Our Research

The Advanced Biomanufacturing and Biosensing (AdBio) Lab is inspired by the sentiment 'If you can't measure it, you can't manage it.' However, being a sensor-focused laboratory, our research is guided by the related mindset 'If you can't measure it in real-time, you can't control it.'

Thus, our lab is focused on the creation of biosensor platform technologies for human-centered applications in manufacturing and chemical-material processing, with special focus on biomanufacturing (e.g.,of artificial tissues/organs, cell therapies), bioprocessing (e.g., of pharmaceuticals, fermentation, food), and environmental monitoring (e.g., for water quality, agriculture, biowarefare). The ability to utilize sensors for the real-time detection, identification, separation, and quantification of chemical and biological species in such complex biological systems is central to improving our fundamental understanding of how such systems work as well as offering new solutions for quality assurance, process control, and safety, as such species often represent critical process inputs (e.g., reactants), outputs (e.g., products), and quality measures.

Our overall goal is to enable robust, field deployable biosensing systems capable of performing in real world application settings for real-time detection of chemical and biological species, such as inorganic and organic compounds, toxins, biowarefare agents, proteins, nucleic acids, whole cells, and pathogens in dense complex matrices that contain a high concentration of background species, including aqueous solutions (e.g., drinking/source waters, waste water, cell culture media, body fluids), hydrogels (e.g., tissues), and porous materials (e.g., soil). We are also interested in physical property sensing of fluids, gels, and solids, such as high throughput continuous monitoring of material properties (e.g., density, viscosity, and viscoelastic properties).

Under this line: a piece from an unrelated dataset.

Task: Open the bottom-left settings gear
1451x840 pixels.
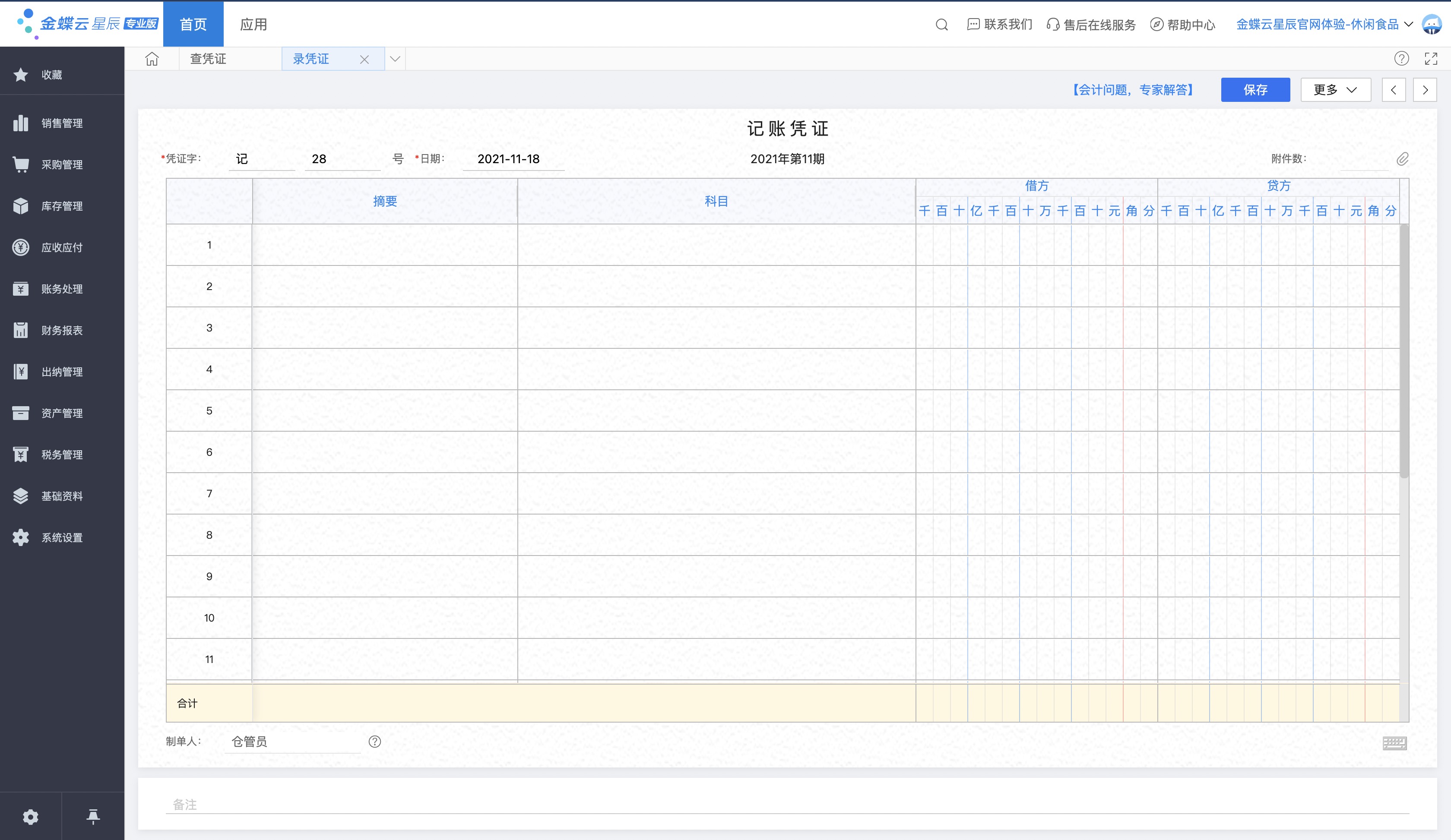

Our research is guided by major questions including: 1) How can sensors be leveraged for biosensing in gel and solid matrices, such as continuous monitoring of physiological signatures of tissues, organs, and soil systems?; 2) How can sensor surfaces be regenerated using chemical-free approaches?; 3) How can sensor biorecognition approaches and transduction mechanisms be adapted to sensitively detect the binding of large targets, such as whole cells?; How can materials be continuously extruded over non-flat surfaces (i.e., objects with complex organic shape) with high quality?; and What is the relationship between chemotactic signal parameters and biological response?

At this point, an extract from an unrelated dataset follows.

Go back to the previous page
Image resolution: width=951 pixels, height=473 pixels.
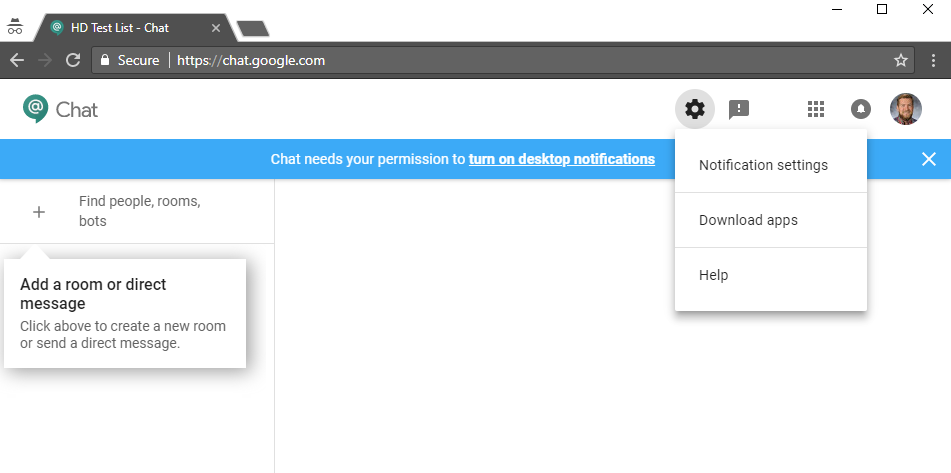point(17,60)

Focus is on design and engineering of highly sensitive, selective, rapid, and robust biosensors and associated measurement formats for long-term sensing applications based on reference sensing, in situ verification (e.g., secondary binding and target release), in situ surface regeneration, sample preparation-free measurement, and sensor-based data analytics. Interest varies across a wide range of transduction mechanisms, but focus is given to sensors composed of combinations of gravimetric and electrochemical approaches due to the potential for novel readout and sensing capabilities (e.g., dual-readout as well as anti-fouling and surface regeneration, respectively). Thus, we are currently interested in a novel sensing platform based on hybrid electrochemical-cantilever biosensors, referred to as electrochemical piezoelectric-excited millimeter-sized cantilever (ePEMC) sensors, as they enable novel real-time sensing opportunities in dense matrices due to high cantilever Reynolds number.

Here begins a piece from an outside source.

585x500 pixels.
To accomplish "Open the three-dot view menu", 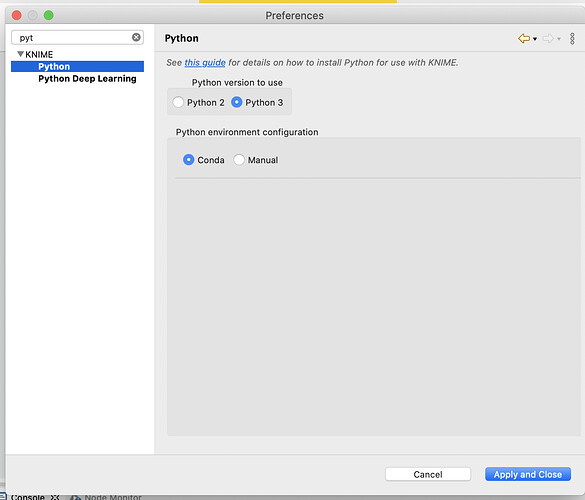I will click(x=572, y=38).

Our lab specializes in the use of hybrid microextrusion 3D printing and robotic-embedding additive manufacturing processes for design and fabrication of sensors, bioelectronics, biomedical devices, and microphysiological plant and animal systems, with unique capability in structured light scanning, conformal printing, tool path programming, multi-material printing, bio-fabrication, bioelectronics, and 3D printed electronics. We also heavily utilize techniques of electrical impedance spectroscopy, finite element simulation, electrochemical analysis, bioassay (e.g., PCR and ELISA), and cell culture for characterization and testing.

Research problems span from the macro- to nanoscale, ranging from: conformal printing over objects with complex geometric shape, to continuous flow measurement formats, to transduction physics/mechanisms of sensor-target binding events, to bioconjugation and biorecognition chemistry.  Thus, we are fundamentally interested in additive manufacturing, sensor fabrication, transport phenomena, bioreactor design, bioprocess engineering, process controls, acoustofluidics, impedance analysis, surface and interfacial chemistry, bioconjugation, and thus, multi-scale interface between materials and biology.

Current projects are driven by needs in: additive manufacturing, organ transplantation, innervation of 3D printed tissues/organs, biomanufacturing of quality tissues and cell therapies, high throughput material classification, water resource management, and agriculture.  Project are also highly driven by use of sensor-based and additive manufacturing approaches to better understand plant and animal physiology (e.g., chemotaxis) at both a cellular and systems level.